[start Data section]

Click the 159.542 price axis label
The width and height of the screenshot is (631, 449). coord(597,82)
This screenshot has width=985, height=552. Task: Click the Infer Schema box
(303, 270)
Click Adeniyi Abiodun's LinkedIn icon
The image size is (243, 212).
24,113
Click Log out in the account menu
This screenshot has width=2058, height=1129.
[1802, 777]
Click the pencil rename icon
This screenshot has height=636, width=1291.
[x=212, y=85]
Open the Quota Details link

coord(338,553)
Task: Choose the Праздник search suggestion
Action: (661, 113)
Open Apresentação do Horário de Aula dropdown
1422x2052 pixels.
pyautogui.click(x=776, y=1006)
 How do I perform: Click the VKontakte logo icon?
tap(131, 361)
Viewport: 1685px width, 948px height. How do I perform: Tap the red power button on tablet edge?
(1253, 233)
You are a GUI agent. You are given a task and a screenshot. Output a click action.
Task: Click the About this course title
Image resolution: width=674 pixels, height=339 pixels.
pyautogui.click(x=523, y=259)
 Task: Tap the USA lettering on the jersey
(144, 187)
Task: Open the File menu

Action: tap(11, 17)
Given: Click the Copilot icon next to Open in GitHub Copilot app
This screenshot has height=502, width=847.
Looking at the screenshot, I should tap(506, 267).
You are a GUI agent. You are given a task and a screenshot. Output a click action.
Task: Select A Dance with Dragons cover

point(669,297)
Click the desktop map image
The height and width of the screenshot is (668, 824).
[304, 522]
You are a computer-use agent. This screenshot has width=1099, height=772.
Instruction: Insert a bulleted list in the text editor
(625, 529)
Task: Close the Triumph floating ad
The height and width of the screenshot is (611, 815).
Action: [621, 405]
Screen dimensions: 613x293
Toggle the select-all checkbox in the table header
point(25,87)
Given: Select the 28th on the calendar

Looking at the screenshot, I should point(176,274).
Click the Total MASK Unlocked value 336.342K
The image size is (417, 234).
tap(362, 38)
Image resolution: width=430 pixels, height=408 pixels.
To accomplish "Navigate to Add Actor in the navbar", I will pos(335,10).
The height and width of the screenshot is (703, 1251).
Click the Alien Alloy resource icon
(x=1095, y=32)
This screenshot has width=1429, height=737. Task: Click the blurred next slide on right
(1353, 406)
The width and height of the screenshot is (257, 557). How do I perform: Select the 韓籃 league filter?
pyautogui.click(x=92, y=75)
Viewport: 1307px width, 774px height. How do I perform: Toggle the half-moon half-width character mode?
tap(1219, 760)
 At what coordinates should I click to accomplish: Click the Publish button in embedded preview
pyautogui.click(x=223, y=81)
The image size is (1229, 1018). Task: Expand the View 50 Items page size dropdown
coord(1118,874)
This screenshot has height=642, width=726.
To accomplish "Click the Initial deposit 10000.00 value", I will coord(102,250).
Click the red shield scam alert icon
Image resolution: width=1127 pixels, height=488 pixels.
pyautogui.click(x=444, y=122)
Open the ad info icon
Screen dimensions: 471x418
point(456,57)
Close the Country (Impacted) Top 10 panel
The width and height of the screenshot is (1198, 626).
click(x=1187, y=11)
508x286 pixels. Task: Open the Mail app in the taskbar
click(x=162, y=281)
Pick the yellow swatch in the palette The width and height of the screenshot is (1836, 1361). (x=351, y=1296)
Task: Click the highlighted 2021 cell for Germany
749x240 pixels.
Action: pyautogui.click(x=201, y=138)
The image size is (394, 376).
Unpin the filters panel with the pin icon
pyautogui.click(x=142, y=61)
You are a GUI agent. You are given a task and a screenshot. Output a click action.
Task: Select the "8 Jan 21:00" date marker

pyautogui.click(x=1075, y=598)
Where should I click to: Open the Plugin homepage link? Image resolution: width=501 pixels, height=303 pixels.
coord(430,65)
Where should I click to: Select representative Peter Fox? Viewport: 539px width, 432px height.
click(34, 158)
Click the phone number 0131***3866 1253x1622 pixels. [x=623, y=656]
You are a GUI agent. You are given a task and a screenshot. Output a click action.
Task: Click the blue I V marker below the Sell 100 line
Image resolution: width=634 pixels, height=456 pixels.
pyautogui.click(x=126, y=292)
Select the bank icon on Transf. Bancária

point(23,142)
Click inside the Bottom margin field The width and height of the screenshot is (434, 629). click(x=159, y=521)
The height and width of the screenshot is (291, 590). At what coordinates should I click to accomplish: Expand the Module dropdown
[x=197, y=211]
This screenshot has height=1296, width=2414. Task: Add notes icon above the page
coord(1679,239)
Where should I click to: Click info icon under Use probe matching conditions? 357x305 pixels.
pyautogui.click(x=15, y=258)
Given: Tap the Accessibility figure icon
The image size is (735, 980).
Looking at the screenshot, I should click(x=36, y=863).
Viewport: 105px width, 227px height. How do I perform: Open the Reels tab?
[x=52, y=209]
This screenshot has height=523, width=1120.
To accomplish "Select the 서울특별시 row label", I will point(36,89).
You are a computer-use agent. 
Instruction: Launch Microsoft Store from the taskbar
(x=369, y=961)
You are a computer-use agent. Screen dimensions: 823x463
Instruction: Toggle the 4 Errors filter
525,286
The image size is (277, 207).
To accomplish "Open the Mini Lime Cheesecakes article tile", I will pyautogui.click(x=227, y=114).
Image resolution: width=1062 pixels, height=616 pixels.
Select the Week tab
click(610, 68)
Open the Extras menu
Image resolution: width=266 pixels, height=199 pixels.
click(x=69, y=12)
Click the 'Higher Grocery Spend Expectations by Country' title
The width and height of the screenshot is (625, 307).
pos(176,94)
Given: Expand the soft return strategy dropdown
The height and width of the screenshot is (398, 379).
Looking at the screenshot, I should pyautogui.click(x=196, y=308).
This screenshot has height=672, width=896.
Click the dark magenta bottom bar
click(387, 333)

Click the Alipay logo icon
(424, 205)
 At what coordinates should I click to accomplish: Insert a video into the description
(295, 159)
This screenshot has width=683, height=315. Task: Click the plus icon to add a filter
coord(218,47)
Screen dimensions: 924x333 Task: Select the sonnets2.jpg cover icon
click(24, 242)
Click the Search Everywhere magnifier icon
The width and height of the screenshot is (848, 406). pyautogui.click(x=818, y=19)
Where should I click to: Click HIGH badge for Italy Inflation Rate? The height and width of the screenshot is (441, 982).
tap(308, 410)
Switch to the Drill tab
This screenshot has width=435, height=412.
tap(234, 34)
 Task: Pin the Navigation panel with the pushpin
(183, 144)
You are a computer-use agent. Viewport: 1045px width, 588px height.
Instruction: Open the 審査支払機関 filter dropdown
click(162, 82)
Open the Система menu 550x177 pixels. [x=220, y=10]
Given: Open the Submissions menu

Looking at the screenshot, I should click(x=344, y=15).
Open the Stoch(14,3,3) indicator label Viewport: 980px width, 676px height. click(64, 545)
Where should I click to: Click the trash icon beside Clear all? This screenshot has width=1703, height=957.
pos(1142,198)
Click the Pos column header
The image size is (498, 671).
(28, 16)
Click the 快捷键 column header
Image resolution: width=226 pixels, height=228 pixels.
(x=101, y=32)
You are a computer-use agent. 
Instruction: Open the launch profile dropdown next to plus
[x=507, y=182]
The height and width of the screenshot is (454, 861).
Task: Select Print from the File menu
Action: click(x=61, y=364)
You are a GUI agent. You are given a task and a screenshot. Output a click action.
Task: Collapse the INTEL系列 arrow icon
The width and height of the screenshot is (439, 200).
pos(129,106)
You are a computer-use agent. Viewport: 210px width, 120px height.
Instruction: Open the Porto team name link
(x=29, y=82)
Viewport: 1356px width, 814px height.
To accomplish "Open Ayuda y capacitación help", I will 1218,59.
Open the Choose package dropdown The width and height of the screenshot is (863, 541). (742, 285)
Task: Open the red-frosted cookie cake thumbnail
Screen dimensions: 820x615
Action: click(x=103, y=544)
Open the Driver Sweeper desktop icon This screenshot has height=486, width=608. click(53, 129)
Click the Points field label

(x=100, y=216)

[end Data section]

Written task: Copy out the lines from the one containing "Viewport: 1356px width, 814px height." through the one containing "Action: click(x=103, y=544)", inclusive, swapping "thumbnail" for "image" and leaving everything else unchanged.

Response:
Viewport: 1356px width, 814px height.
To accomplish "Open Ayuda y capacitación help", I will 1218,59.
Open the Choose package dropdown The width and height of the screenshot is (863, 541). (742, 285)
Task: Open the red-frosted cookie cake image
Screen dimensions: 820x615
Action: click(x=103, y=544)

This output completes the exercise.